### What the task asks
Starting at the beginning of the records and ending with the line that contains "click(603, 505)", write out only those lines again, requests included. Multiply every coordinate in the answers by 1.35 and round to whole numbers, with halves rounded up, but leave all numbers in the requests unchanged.

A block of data
--------

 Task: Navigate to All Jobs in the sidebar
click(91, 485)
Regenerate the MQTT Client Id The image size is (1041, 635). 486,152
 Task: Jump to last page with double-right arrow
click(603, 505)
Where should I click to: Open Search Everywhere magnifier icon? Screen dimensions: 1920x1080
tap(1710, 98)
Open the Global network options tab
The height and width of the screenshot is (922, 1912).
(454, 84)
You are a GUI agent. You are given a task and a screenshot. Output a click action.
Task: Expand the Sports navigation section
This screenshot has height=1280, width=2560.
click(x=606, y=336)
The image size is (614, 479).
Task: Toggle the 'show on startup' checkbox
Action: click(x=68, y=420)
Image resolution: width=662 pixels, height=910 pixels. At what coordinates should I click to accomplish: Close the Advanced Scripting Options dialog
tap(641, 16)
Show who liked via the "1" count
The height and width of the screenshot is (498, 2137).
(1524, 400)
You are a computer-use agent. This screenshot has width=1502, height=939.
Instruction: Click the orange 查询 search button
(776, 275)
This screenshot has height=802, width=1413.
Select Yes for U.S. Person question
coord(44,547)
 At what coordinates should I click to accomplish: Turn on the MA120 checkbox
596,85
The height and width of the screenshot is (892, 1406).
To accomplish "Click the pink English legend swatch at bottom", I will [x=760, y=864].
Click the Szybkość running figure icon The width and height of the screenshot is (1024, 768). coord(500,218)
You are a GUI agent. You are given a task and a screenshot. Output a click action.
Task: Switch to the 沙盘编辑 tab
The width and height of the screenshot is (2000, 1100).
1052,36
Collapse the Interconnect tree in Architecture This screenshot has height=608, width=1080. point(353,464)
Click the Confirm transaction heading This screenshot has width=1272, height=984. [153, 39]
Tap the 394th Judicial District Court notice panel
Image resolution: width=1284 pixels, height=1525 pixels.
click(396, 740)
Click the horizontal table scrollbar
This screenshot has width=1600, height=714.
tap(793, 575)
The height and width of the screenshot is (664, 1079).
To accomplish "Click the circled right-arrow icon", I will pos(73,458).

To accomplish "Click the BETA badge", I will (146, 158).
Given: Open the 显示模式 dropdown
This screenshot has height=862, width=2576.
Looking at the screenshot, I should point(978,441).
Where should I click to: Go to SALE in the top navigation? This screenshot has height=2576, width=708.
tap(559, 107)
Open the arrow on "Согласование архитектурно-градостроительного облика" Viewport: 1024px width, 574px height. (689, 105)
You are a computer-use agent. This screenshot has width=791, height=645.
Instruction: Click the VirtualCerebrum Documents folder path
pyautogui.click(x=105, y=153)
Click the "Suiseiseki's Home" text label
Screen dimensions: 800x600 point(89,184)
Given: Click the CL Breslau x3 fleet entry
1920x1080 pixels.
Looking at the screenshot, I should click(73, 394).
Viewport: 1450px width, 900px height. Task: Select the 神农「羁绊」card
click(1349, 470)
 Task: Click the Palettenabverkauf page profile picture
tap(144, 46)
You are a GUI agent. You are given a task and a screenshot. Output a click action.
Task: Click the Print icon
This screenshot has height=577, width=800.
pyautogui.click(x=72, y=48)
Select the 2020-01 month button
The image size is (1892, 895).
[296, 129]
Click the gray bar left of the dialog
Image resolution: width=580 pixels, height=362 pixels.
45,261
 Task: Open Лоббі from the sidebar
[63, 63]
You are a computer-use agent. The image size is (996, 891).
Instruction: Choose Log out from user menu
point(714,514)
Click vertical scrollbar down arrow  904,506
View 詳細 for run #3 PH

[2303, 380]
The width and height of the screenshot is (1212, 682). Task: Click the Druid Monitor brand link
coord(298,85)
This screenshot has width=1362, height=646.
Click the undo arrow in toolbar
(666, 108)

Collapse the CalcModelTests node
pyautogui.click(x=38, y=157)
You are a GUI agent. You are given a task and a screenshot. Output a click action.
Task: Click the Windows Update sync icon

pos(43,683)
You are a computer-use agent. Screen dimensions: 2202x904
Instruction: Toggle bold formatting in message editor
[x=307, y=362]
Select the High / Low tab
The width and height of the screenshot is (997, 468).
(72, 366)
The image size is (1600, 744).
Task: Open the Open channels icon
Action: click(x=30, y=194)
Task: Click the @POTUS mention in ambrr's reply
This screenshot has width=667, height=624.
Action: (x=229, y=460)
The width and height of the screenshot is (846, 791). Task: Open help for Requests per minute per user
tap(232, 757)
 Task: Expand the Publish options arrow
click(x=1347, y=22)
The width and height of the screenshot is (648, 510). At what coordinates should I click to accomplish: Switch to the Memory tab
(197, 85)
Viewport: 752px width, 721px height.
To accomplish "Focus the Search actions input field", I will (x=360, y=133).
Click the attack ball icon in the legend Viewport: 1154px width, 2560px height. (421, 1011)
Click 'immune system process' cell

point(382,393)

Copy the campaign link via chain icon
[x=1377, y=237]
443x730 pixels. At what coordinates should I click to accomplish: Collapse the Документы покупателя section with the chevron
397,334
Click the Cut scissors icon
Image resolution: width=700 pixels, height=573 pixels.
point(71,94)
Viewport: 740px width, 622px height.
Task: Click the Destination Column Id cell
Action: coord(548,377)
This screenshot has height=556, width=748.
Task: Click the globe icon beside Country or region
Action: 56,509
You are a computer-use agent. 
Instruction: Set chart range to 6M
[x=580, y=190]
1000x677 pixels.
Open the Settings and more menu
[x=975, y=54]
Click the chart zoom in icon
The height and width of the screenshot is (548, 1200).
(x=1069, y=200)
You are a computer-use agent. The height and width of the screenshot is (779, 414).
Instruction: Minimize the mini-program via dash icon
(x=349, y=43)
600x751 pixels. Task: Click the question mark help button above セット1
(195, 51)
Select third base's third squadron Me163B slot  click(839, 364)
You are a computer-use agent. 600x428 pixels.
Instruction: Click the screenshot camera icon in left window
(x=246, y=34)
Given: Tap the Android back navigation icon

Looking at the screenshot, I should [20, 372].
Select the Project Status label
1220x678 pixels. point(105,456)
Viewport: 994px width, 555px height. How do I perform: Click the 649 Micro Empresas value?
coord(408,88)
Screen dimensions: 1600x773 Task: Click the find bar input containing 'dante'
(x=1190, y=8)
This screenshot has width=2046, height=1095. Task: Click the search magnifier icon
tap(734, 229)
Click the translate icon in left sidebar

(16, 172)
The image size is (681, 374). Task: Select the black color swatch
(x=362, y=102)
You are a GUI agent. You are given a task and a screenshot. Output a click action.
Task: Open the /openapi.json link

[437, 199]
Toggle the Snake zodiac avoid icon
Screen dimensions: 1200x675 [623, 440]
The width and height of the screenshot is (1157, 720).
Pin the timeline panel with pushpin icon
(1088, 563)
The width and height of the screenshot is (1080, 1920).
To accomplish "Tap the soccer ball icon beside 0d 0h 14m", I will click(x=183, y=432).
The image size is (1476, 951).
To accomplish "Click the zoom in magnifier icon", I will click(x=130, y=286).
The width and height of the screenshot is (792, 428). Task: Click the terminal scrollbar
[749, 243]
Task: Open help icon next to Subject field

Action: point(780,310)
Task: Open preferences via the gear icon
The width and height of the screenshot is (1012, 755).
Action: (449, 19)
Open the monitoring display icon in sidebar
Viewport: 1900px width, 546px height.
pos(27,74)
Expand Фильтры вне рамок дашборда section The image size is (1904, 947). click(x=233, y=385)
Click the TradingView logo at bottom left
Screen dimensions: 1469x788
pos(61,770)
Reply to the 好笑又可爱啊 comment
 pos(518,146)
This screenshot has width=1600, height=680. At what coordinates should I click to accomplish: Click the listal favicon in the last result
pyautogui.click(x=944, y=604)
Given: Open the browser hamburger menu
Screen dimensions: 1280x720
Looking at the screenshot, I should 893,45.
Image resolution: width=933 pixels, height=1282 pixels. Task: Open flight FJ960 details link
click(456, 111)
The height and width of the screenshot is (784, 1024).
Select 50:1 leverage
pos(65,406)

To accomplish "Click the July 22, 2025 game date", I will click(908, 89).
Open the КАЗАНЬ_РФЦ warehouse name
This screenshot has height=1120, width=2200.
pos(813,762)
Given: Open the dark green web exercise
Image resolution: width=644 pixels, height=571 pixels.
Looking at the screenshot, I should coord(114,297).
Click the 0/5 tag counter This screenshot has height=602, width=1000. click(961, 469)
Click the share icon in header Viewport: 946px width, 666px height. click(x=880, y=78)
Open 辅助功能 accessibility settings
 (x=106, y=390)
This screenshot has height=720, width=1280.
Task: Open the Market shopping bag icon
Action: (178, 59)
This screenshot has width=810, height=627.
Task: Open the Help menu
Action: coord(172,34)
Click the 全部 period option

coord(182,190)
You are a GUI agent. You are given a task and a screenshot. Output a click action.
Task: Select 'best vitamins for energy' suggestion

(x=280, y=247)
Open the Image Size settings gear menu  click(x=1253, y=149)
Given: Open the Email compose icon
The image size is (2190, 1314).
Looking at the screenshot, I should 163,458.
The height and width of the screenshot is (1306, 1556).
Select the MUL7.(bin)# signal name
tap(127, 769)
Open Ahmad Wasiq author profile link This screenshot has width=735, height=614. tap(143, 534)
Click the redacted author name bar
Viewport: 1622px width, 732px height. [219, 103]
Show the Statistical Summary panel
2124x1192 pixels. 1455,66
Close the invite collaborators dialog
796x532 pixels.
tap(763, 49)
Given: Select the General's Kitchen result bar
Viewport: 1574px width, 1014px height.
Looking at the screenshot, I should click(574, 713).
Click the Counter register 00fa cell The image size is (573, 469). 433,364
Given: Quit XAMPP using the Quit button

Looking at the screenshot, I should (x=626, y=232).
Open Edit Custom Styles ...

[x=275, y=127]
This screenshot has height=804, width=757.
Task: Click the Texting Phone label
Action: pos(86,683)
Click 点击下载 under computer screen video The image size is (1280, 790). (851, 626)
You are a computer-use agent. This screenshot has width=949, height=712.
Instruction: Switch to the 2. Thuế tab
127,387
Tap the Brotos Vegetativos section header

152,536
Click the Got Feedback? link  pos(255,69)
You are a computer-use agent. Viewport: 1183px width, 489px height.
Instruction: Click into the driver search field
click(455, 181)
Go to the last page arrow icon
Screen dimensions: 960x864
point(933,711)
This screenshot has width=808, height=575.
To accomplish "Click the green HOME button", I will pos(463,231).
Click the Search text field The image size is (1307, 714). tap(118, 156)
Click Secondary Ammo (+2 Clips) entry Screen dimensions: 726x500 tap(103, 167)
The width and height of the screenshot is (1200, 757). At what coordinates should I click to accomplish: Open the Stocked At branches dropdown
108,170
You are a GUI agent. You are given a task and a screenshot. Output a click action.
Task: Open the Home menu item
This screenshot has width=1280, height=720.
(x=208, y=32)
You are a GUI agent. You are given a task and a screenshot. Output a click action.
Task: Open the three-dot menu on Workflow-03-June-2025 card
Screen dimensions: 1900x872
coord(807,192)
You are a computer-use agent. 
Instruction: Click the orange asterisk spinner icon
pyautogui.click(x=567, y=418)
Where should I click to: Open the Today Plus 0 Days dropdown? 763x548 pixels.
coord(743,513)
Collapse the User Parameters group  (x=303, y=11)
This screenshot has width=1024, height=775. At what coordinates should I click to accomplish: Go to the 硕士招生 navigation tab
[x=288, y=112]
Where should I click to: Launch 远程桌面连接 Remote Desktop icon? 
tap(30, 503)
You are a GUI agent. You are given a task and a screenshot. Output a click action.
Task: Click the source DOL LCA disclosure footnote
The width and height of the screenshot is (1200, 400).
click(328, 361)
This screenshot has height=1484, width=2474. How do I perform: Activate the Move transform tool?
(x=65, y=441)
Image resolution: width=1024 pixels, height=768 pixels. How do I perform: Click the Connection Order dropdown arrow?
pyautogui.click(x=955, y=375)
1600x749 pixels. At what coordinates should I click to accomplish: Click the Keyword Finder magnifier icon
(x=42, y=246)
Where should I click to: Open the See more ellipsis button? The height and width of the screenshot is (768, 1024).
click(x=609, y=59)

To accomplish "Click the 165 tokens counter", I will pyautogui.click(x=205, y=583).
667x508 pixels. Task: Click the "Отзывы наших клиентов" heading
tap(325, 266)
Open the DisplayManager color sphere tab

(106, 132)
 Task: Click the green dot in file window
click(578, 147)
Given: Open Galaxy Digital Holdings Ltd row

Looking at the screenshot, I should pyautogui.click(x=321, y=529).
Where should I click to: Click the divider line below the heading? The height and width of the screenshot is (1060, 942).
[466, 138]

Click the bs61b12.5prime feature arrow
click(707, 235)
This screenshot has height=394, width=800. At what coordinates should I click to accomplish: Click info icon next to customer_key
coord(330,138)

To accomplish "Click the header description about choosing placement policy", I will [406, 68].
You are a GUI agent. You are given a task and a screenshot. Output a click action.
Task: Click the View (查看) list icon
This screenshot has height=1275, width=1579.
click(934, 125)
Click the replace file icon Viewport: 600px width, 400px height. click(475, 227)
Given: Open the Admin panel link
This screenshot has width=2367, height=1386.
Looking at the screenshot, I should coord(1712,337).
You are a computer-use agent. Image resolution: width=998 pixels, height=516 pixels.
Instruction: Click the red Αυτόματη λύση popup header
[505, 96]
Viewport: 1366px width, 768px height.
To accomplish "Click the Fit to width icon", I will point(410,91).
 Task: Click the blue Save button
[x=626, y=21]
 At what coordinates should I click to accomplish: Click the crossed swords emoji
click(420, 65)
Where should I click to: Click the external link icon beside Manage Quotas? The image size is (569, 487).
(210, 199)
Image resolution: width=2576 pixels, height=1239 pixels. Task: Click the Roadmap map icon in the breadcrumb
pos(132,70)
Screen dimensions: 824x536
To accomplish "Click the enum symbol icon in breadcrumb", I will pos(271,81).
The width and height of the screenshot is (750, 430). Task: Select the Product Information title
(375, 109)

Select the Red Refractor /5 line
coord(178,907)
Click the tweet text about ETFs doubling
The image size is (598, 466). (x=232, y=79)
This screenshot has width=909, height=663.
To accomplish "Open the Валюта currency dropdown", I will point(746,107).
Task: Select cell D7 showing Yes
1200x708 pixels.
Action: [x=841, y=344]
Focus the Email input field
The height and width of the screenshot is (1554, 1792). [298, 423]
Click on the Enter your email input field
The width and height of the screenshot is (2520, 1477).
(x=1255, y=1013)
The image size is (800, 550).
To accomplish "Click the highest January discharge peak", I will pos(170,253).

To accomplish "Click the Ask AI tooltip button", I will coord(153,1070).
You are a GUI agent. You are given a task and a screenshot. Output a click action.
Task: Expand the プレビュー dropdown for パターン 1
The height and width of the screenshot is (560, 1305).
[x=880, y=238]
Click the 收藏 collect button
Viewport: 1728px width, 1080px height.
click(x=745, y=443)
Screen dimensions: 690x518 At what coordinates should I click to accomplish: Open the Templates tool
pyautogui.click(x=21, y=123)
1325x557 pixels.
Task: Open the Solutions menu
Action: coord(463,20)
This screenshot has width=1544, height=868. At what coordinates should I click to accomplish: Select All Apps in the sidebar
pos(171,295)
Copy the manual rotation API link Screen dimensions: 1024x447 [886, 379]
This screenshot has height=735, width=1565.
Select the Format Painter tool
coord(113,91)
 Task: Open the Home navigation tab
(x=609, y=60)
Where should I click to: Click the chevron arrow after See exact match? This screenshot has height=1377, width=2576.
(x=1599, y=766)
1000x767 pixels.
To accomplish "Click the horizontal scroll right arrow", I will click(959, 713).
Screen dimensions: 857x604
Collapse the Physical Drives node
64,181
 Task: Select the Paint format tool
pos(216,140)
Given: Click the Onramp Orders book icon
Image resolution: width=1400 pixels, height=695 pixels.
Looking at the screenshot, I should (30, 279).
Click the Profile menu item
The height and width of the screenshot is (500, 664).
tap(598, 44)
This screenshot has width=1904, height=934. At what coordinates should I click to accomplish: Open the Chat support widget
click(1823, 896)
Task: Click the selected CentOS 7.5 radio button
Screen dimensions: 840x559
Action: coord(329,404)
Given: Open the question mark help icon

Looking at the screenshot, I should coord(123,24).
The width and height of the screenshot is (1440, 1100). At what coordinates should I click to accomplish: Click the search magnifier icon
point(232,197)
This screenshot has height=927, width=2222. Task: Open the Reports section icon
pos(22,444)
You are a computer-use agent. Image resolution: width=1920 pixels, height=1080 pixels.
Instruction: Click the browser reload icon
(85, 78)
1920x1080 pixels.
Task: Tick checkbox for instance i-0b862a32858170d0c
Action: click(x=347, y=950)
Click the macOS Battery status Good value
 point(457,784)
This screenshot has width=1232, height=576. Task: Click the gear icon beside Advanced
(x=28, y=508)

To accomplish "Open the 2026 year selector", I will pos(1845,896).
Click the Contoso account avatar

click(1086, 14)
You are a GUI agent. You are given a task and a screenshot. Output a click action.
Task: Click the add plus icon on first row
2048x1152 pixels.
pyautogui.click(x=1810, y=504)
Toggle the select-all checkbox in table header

--------

### The reply
 Task: Navigate to All Jobs in the sidebar
click(123, 655)
Regenerate the MQTT Client Id The image size is (1041, 635). 656,205
 Task: Jump to last page with double-right arrow
click(814, 682)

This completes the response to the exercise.